DOCUMENT TEXT -
★ ★ ★
A CI follows the usual “\(\mathrm{est} \pm q \times \mathrm{se}\)” formula.
## 2.5% 97.5%
## mc 0.1756 0.9696
## math 0.1741 0.9699
This is again pretty close. I’ll leave it to you to check \(\beta_1 = 1\) via a
\(t\)-test, as compared to the MC I left for you as an exercise. (Just replace
b1 with b1 - 1 in the code.) Everything should check out.
There’s a library built into R that can do all this for you. Before we get to that, I want to show you how to work with the intercept \(\beta_0\). The MC is pretty much the same for intercepts and slopes, but the math is a little different because the formula for the intercept is different. In fact, the formula for the intercept MLE depends on the slope!
Using \(\bar{Y} = \frac{1}{n} \sum_{i=1}^n (\beta_0 + \beta_1 x_i + \varepsilon_i)\) and following a similar program yields
\[\begin{align*} \mathbb{E}\{\hat{\beta}_0\} &= \mathbb{E}\{\bar{Y}\} - \mathbb{E}\{\hat{\beta}_1\} \bar{x} \\ &= \frac{n}{n} \beta_0 + \frac{1}{n} \beta_1 \sum_i x_i + \frac{1}{n} \sum_i \mathbb{E}\{\varepsilon_i\} - \beta_1 \bar{x} \quad\quad \mbox{ since unbiased}\\ &= \beta_0 + \beta_1 \bar{x} + 0 - \beta_1 \bar{x} \\ &=\beta_0, \end{align*}\]
and so also unbiased. Similarly,
\[\begin{align} \mathbb{V}\mathrm{ar}\{\hat{\beta}_0 \} &= \notag \frac{1}{n^2} \sum_i \sigma^2 + \bar{x}^2 \mathbb{V}\mathrm{ar}\{\hat{\beta}_1\} - 2\bar{x} \mathbb{C}\mathrm{ov}(\bar{Y}, \hat{\beta}_1) \\ &= \frac{\sigma^2}{n} - \bar{x}^2 \sigma^2_{b_1} - 0 \notag \\ \mbox{defining } \quad \sigma_{b_0}^2 &= \sigma^2 \left(\frac{1}{n} + \frac{\bar{x}^2}{(n-1) s_x^2} \right), \tag{7.25} \end{align}\]
where \(\mathbb{C}\mathrm{ov}(\bar{Y}, \hat{\beta}_1) = 0\) can be shown explicitly, but I’ll appeal to your intuition that the average level of the data \(\bar{Y}\) has nothing to do with an estimated slope \(\hat{\beta}_1\). Move the data up by 100, or something, and it won’t change what you estimate for the slope. It will change the intercept though! Interpreting intercept variability (7.25) is similar to slope. More data (bigger \(n\)) and greater spread of inputs (\(s_x^2\)) balances out spread in outputs (\(\sigma^2\)). Eventually, as \(n \rightarrow \infty\) you can learn both without error.
★ ★ ★
MATERIAL PROVIDED -

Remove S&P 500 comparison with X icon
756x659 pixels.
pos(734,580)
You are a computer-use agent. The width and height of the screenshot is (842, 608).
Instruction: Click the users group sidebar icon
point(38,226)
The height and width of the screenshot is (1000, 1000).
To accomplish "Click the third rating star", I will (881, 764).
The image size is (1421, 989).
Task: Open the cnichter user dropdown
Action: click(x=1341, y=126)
★ ★ ★
PARTS OF THE EXERCISE -
A – Answer these from the regression excerpt:
(i) What formula does a CI follow?
(ii) In the code, what should b1 be replaced with to check \(\beta_1 = 1\)?
(iii) What happens to the estimated slope if the data are moved up by 100?
B – In one to three sentences, explain why the regression excerpt takes \(\mathbb{C}\mathrm{ov}(\bar{Y}, \hat{\beta}_1)\) to be zero.
C – Copy the regression excerpt from "## 2.5% 97.5%" to "should check out.".

LIST OF SOLUTIONS -
A –
(i) The usual "\(\mathrm{est} \pm q \times \mathrm{se}\)" formula.
(ii) b1 - 1.
(iii) It won't change.

B – The average level of the data \(\bar{Y}\) has nothing to do with the estimated slope \(\hat{\beta}_1\). Moving the data up by 100, for instance, doesn't change the slope estimate, though it does change the intercept.

C –
## 2.5% 97.5%
## mc 0.1756 0.9696
## math 0.1741 0.9699
This is again pretty close. I’ll leave it to you to check \(\beta_1 = 1\) via a
\(t\)-test, as compared to the MC I left for you as an exercise. (Just replace
b1 with b1 - 1 in the code.) Everything should check out.